Results. Our results for the daily price impact estimation are in table Table VII;

standard errors for this regression are clustered by security-pair and date. We first

observe that, in dual class shares, trades in the more frequently traded shares have a

positive and significant price impact for the less-often traded shares. For preferred shares

and debentures, we observe no clear pattern in terms of sign, size, or significance of the

estimated coefficients.

Our results for the daily estimations for canceled orders for debentures, preferred

shares and dual-class shares are in Table VIII. For debentures, we observe positive, but

insignificant effects of the trades on cancellation rates in the frequently-traded securities.

27

For preferred shares and dual class shares, we observe positive and significant effects for

cancellation rates. For all three classes of securities, consistent with the observations for

“isolated” securities, we observe that the cancellation effects are strongest in the first

10ms after the trade.

VIII. HFT in TSX Venture-Listed Securities

We discuss the extent of high-frequency trading in securities that are listed on the

Toronto Stock Exchange Venture, TSXV. The TSXV is the junior market to the TSX,

and its purpose is to bring young, smaller companies to the public market. Securities in

the TSXV tend to have small market capitalization and they often trade at sub-penny

prices. Nevertheless, even for low-priced stocks, the tick size is at least $0.005, making

it potentially beneficial to earn marking making profits with a low capital commitment.

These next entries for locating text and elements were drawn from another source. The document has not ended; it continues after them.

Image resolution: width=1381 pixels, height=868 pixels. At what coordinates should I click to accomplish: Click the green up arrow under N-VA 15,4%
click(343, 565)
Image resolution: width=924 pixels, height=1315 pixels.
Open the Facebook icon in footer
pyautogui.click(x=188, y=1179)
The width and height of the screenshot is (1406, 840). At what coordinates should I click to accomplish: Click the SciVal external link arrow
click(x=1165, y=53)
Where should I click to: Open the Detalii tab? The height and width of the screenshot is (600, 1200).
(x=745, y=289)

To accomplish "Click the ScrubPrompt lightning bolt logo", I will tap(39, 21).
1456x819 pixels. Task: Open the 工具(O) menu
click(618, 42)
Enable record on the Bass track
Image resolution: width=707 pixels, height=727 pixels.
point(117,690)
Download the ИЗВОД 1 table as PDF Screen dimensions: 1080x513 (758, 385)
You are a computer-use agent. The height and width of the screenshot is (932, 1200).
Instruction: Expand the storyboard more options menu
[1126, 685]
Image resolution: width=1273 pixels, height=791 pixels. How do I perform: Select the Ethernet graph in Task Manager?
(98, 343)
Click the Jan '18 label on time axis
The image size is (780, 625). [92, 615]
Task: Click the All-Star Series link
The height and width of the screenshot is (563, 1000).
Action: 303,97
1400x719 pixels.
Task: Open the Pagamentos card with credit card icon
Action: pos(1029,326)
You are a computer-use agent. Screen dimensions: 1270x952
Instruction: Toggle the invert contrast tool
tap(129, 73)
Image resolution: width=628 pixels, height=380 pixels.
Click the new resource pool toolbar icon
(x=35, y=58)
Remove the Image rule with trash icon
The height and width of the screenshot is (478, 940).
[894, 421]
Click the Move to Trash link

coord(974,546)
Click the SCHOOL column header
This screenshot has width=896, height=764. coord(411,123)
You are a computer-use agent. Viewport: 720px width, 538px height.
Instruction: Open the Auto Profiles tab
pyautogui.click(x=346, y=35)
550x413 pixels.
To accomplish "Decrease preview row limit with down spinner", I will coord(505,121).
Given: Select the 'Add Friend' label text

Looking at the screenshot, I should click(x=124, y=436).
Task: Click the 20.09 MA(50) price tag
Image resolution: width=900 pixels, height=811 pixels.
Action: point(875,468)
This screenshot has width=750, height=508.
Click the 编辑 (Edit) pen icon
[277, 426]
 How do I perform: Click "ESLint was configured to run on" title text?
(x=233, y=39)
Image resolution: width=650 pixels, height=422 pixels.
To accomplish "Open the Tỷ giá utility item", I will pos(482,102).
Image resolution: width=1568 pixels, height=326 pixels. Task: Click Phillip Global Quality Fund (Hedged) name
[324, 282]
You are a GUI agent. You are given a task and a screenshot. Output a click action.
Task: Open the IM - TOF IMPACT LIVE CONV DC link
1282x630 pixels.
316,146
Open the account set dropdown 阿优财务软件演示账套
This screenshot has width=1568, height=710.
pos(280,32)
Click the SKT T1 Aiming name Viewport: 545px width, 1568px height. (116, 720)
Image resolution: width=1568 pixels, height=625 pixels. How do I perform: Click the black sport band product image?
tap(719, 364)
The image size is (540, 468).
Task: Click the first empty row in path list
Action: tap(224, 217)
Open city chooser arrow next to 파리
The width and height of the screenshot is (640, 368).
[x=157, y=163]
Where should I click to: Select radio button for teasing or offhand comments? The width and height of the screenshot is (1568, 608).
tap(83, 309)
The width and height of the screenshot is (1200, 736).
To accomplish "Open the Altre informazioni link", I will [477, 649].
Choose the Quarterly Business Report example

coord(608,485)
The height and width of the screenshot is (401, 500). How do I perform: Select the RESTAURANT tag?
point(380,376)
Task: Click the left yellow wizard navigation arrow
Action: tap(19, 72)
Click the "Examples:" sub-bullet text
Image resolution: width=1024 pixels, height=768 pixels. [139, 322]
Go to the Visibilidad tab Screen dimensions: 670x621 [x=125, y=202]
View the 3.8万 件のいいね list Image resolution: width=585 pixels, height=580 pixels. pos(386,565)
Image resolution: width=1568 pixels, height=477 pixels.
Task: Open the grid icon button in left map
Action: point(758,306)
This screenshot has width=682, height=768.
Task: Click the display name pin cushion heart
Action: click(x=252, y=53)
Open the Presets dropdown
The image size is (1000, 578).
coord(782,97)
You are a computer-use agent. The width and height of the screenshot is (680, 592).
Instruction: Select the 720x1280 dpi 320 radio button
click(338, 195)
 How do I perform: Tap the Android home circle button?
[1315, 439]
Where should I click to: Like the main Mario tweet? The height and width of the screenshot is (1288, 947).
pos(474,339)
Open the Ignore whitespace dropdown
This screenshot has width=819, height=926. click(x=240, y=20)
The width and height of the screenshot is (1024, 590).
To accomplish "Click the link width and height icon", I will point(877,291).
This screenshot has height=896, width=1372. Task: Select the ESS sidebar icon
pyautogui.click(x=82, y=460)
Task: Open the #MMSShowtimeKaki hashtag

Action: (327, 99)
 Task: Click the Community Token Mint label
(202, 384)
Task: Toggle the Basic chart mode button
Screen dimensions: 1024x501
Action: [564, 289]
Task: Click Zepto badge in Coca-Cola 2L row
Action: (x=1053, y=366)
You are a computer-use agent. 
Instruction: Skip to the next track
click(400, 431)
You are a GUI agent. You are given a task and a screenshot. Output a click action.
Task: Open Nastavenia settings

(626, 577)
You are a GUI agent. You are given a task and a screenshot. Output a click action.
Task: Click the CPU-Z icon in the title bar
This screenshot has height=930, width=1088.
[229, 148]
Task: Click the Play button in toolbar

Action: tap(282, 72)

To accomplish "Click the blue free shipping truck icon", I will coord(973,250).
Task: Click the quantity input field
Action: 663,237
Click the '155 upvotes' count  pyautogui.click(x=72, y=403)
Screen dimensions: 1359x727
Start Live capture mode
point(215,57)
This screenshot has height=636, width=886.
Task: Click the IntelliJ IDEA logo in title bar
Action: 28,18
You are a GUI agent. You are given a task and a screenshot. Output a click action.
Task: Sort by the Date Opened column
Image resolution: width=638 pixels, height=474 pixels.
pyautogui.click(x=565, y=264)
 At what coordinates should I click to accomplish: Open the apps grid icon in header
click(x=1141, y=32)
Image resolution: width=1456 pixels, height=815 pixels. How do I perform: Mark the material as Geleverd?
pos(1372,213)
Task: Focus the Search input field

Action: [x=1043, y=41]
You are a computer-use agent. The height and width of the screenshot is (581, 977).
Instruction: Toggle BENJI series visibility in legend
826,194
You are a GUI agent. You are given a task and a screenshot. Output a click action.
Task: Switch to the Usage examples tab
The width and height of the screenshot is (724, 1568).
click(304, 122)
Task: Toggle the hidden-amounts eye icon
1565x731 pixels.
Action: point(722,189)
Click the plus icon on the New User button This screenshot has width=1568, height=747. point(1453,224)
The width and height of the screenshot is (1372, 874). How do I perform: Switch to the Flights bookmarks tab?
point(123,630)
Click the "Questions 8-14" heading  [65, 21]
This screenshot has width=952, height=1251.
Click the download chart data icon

Like TSX-listed securities, TSXV-listed securities can trade on any of Canada’s other

marketplaces. In this appendix, we present numbers for trading on all marketplaces

combined.

For this part of the analysis, we determined all TSXV-listed securities that traded

at any point between January and May 2013. We did not separately classify trader IDs

based on their trading in TSXV securities. Instead, we retained the trader groups from

the main analysis in the sense that trader IDs that trade in TSXV securities are classified

based on their trading in Large Sample securities. There are a number of reasons for why

we did not apply our classification method using trading in TSXV securities. Most of

the TSXV-listed securities trade infrequently, and it would thus be difficult to generate

enough data to assess reaction times. Furthermore, most TSXV securities commonly do

not qualify for the market-on-close facility, and we thus cannot classify traders based

on their reaction speed to the information about market-on-close imbalances. Since our

classification is based on broad, absolute measures, traders that act as HFTs in TSX

securities are also reasonably HFTs in TSXV securities. It is, however, possible that

some HFT IDs may specialize in TSXV-listed securities, and using the traders classified

for TSX-listed securities could thus lead to an underestimation of the extent of high

frequency involvement.

On average only around 8% of all passive trades in TSXV-listed securities were

by HFTs, and only 2% of aggressive trades. However, there is some significant cross-

28

sectional variation. Of the 2,478 TSXV securities, 1,266 have no HFT trading, and 1,676

have no aggressive HFT trades. Of those that do have some form of HFT trading, the

fraction of HFT trading is positively related to the trading volume in these securities

(this observation does not imply a causal relationship). Figure 8 plots the percentage

of total value traded by HFT (aggressive/passive in Panels A/B) in TSXV securities

against the total value (in logs).

Figure 9 shows the HFT participation as a fraction of all transactions and value.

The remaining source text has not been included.